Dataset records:

---+---

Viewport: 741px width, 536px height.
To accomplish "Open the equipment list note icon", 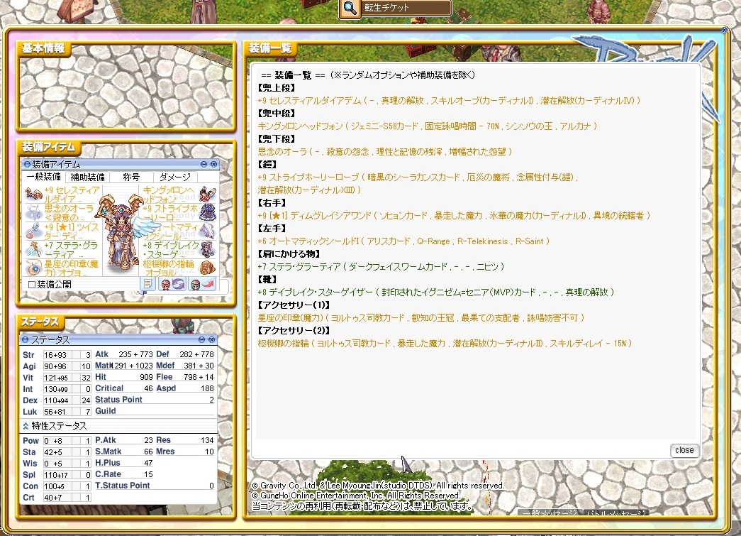I will [148, 284].
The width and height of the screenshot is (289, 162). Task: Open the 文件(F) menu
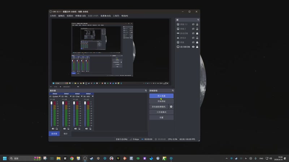click(x=53, y=16)
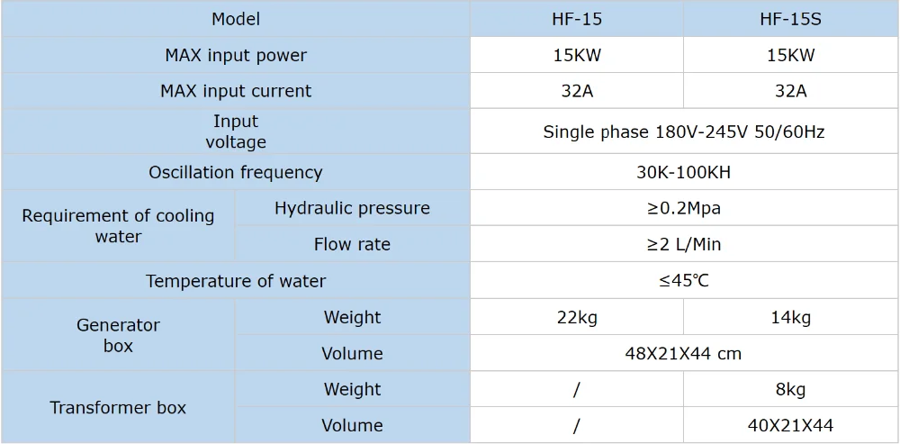Select the ≥2 L/Min value
This screenshot has width=900, height=444.
point(684,244)
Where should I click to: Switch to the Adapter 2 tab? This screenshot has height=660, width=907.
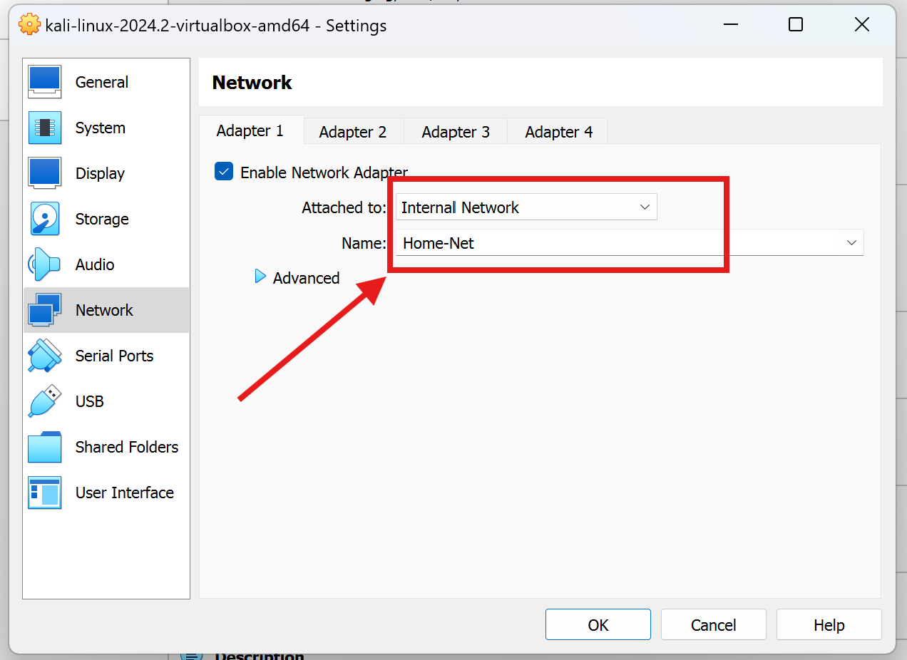point(353,132)
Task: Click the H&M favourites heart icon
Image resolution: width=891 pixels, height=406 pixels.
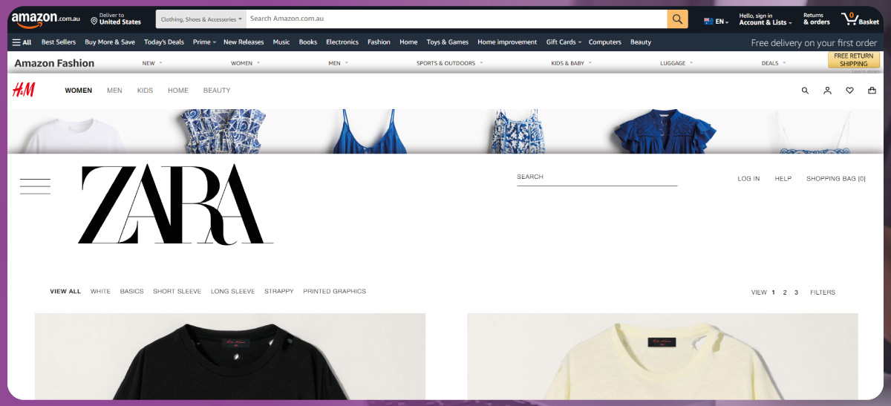Action: [x=849, y=91]
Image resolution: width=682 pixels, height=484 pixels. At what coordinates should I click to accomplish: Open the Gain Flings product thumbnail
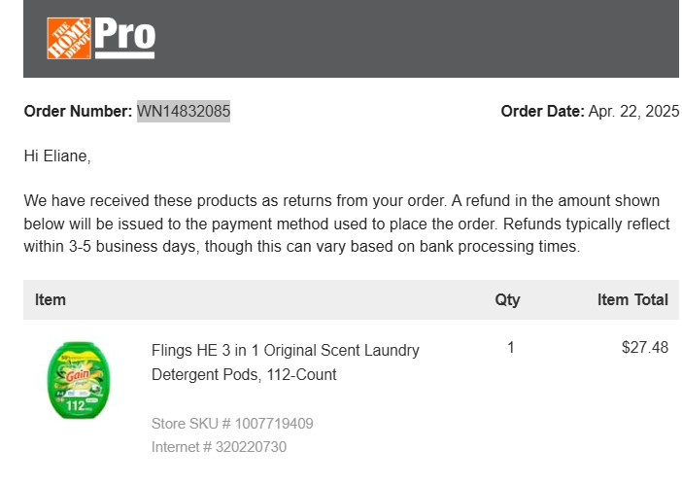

---+---

Task details: Pictures stay out. Copy exactly, and only, the lines from the one containing "Task: Click the H&M favourites heart icon" through the end of the data.

Answer for this exercise:
Task: Click the H&M favourites heart icon
Image resolution: width=891 pixels, height=406 pixels.
Action: [x=849, y=91]
Image resolution: width=682 pixels, height=484 pixels. At what coordinates should I click to accomplish: Open the Gain Flings product thumbnail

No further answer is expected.